SCHIEFFER: You're saying that nobody in the administration said that.
Sec. RUMSFELD: I--I can't speak for nobody--everybody in the administration and say
nobody said that.
SCHIEFFER: Vice president didn't say that? The...
Sec. RUMSFELD: Not--if--if you have any citations, I'd like to see 'em.
Mr. FRIEDMAN: We have one here. It says `some have argued that the nu'--this is you
speaking--`that the nuclear threat from Iraq is not imminent, that Saddam is at least five to seven years away from having nuclear weapons. I would not be so certain.'
Sec. RUMSFELD: And--and...
Mr. FRIEDMAN: It was close to imminent.
Sec. RUMSFELD: Well, I've--I've tried to be precise, and I've tried to be accurate. I'm s--suppose I've...

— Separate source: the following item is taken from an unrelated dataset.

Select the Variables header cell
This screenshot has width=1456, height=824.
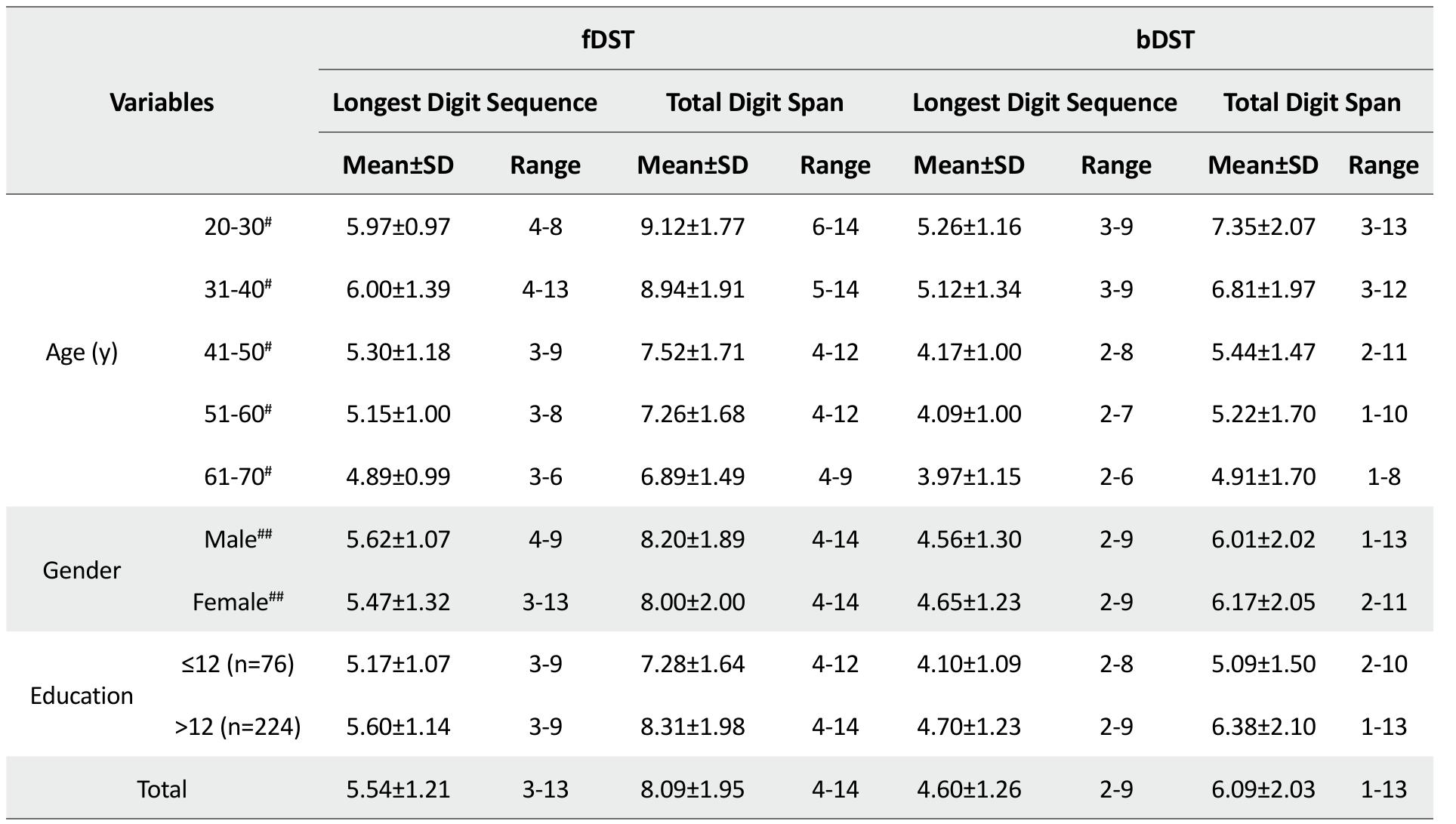[162, 102]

Mr. FRIEDMAN: `No terrorist state poses a greater or more immediate threat to the security of our people and the stability of the world and the regime of Saddam Hussein in Iraq.'
Sec. RUMSFELD: Mm-hmm. It--my view of--of the situation was that he--he had--we--we
believe, the best intelligence that we had and other countries had and that--that we believed and we still do not know--we will know. David Kay said we're about 85 percent there. I don't know if that's the right percentage. But the Iraqi Survey Group--we've got 1,200 people out there looking. It's a country the size of California. He could have hidden his--enough chemical or biol--enough biological weapons in the hole that--that we found Saddam Hussein in to kill tens of thousands of people. So--so it's not as though we have certainty today.

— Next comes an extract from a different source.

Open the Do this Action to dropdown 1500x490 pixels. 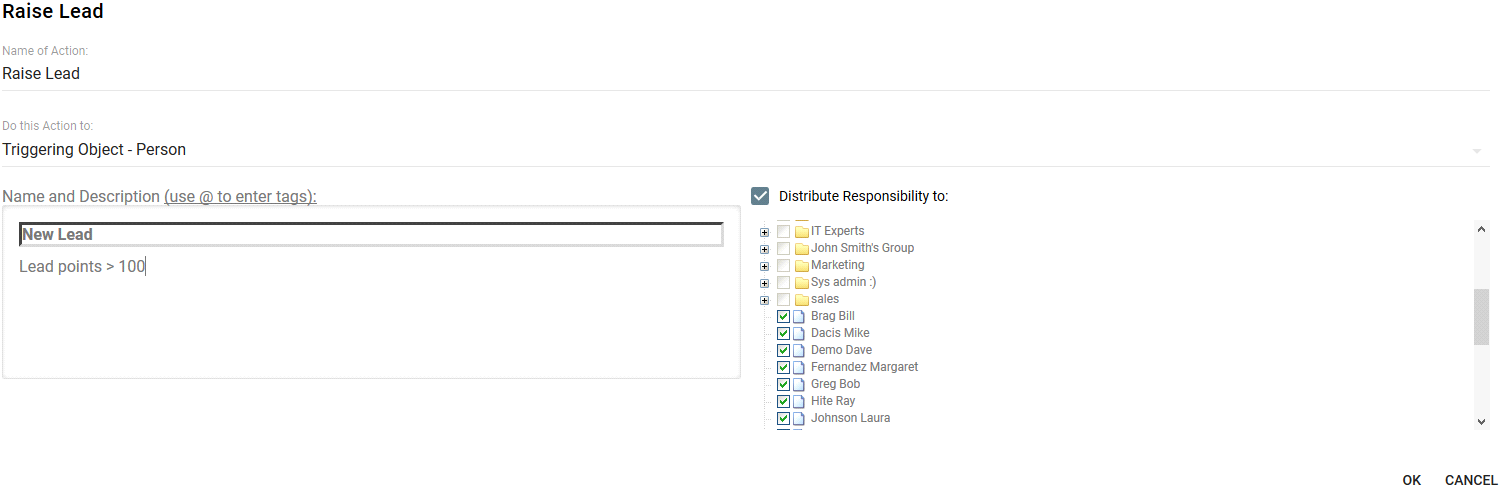(x=745, y=150)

But what--think what happened. There were 17 UN resolutions. There was unanimous
agreement that he had filed a fraudulent declaration. The final opportunity was given with the last resolution, and he didn't take it. He chose war. He didn't do what Kazakhstan did. He didn't do what South Africa did. He didn't do what Ukraine did. He--he didn't say, `Come in and look and see what we have.' He was engaged in active deception. We'll ultimately know a great deal about what took place.
SCHIEFFER: Well, you know, David Kay--you mentioned David Kay--he said last week that the president should simply come clean with the American people. He said--he told The Guardian newspaper in--in England, `The president should say, "We were simply mistaken and we're determined to find out why,"' and he said, `Until we say that, it's going to hurt American credibility and delay reforms in intelligence which simply need to be done.'
Sec. RUMSFELD: Well, I--I didn't see the full statement that he made, but I would say this about that. First of all, there are lessons being learned about intelligence and--and the Central Intelligence Agency and the intelligence community have engaged in a lessons-learned process. And there isn't any delay as that sic--statement suggests in addressing those issues to the extent they're known at this point.

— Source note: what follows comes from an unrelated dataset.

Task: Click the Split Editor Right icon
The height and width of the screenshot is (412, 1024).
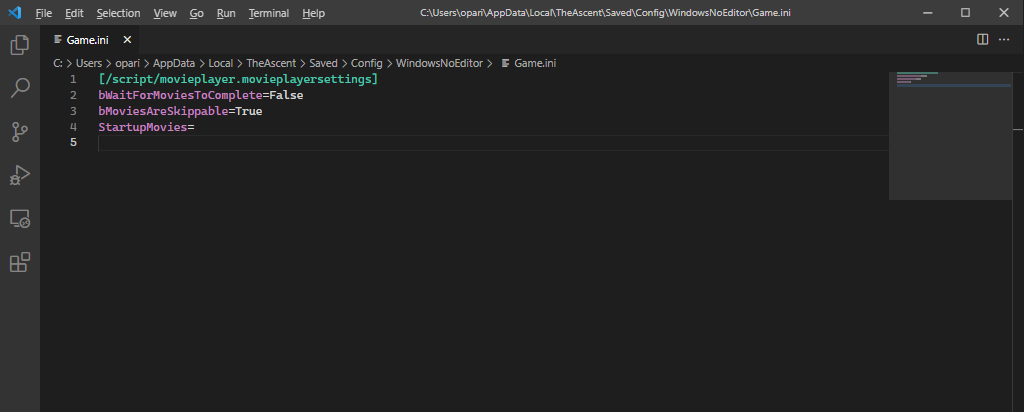Action: pos(982,39)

Second, David Kay, by his own testimony, indicated that he thought we know about 85
percent of what we'd know. That's a--an estimate. I--by his own testimony, it's an estimate. And we have imp--very talented people out there working very hard to learn whatever else there is to know. And I think it's perfectly proper to reserve final judgment until we've been able to go through that process, run down those leads and see what actually took place. If--if--the--the president has said essentially what--what David Kay said, that--that, thus far, we know what's been delivered and what's been discussed publicly and we suspect there's more to be learned. And--and that's why we're spending so much time and effort interrogating people and--and there are millions of documents yet to reviewed, literally millions of documents.
Is calling someone a liar still slander/libel if it's true?